**READING TEXT:**

It is aligned correctly, but I saw what looks like some large chipping/wear uncharacteristic of the low round count on the barrel.

Does this look right?

I've contacted Proof; they verbally told me it was normal but it sure doesn't look normal to me. I will be sending them the photos to confirm.
View attachment 8080561
Eh, gas port erosion has a lot of factors.
 
UPDATE 2/21/23

-Installed new gas rings on bolt. Ensured gas block was wide open. Test fired. Failure to load next round; failure to lock back on last round.

-Installed JP Enterprises Silent Capture Spring system. Test fired. Failure to load next round; failure to lock back on last round.

-Installed JP Enterprises reduced power spring (white). Test fired. Failure to load next round; failure to lock back on last round.

-Bore scoped barrel; confirmed that gas block is properly in line with gas hole. **This revealed something new, see below**

At this time, I believe I've exhausted all likely options, and I don't think the Sprinco reduced power spring will yield any wildly better results than the JP reduced power spring.

Therefore, I will pursue opening up the gas hole and report back.

**After scoping the barrel, my gunsmith saw what he labeled "a really concerning problem with your barrel." I've attached the image here. It looks concerning to me, but Proof's reassuring response seems reasonable. Just want to confirm that the "chip" wear doesn't look problematic to y'all.

**WORK ITEM:**
Decide whether each statement agrees with the post about the barrel above. Answer yes or no for each, and quote the words from the post that decide it.
(a) Installing the JP Enterprises reduced power spring fixed the failure to lock back on the last round.
(b) The bore scope showed that the gas block lines up with the gas hole.
(c) Proof told the writer in writing that the wear was normal.

**INFORMATION GIVEN:**
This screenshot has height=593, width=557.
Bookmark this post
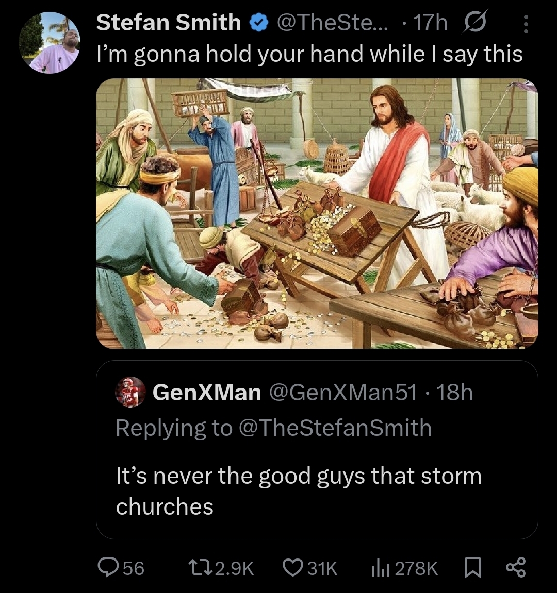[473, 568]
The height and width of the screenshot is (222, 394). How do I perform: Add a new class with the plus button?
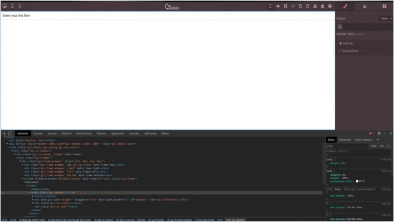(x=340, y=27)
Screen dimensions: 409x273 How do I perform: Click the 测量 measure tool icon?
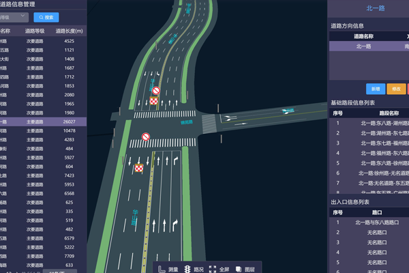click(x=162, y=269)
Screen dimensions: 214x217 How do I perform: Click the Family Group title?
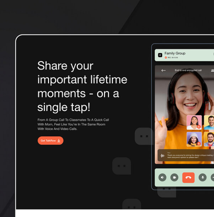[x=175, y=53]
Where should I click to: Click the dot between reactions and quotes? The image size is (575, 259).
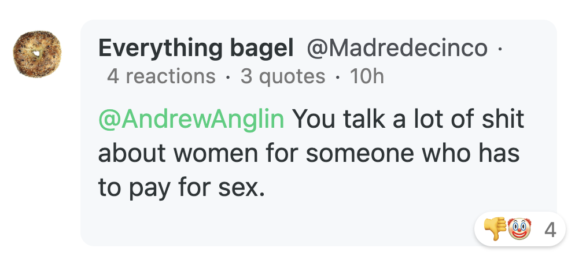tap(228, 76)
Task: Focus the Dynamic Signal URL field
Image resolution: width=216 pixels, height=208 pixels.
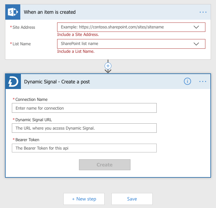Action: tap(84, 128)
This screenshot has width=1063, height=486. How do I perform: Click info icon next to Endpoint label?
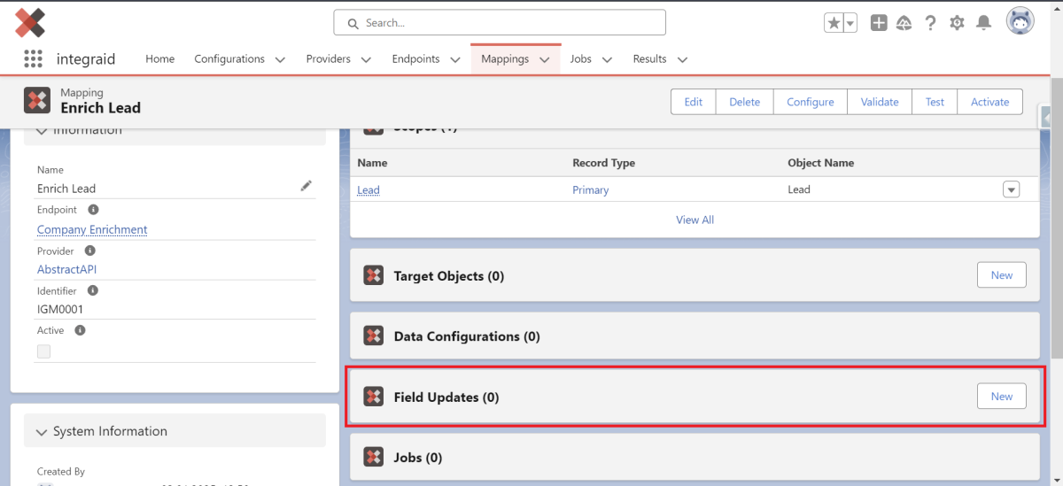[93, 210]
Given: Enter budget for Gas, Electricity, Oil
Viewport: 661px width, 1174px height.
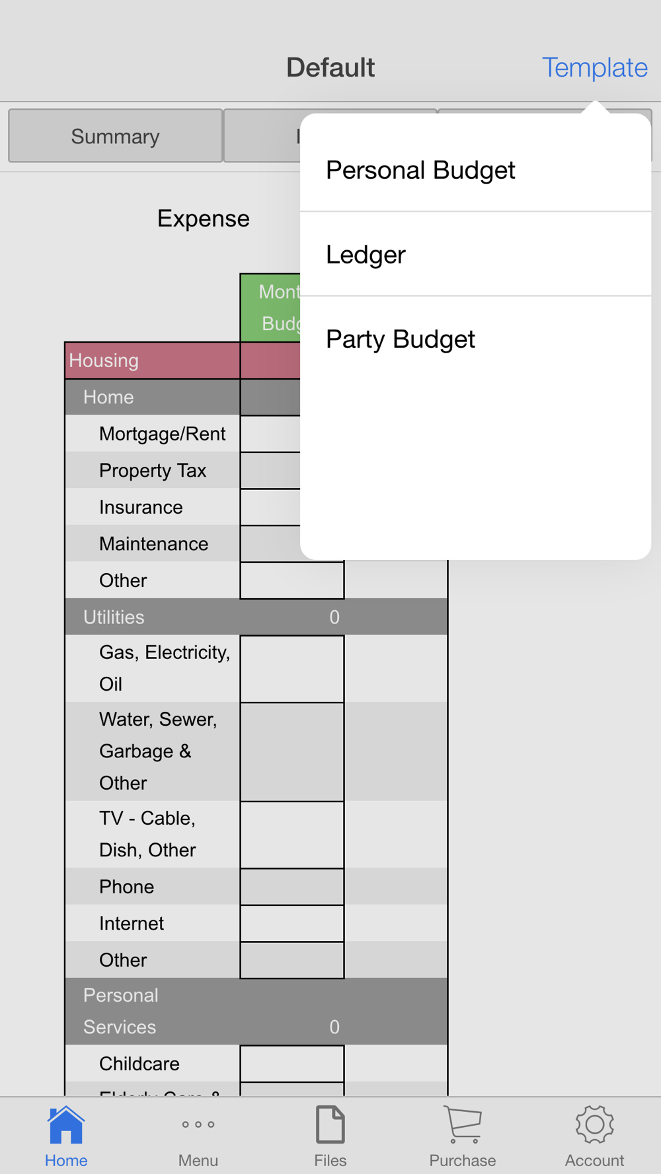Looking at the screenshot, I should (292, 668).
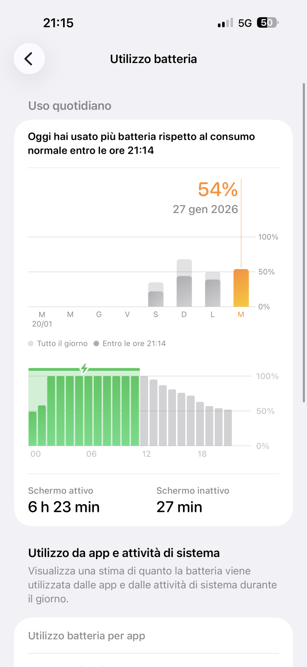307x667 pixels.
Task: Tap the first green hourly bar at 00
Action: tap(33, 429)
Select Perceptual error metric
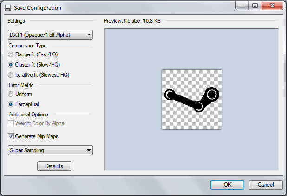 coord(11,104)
==
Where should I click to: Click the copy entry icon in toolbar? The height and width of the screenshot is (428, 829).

**ANSWER TO THIS PROBLEM:**
(a) No: "Installed JP Enterprises reduced power spring (white). Test fired. Failure to load next round; failure to lock back on last round."
(b) Yes: "confirmed that gas block is properly in line with gas hole"
(c) No: "they verbally told me it was normal"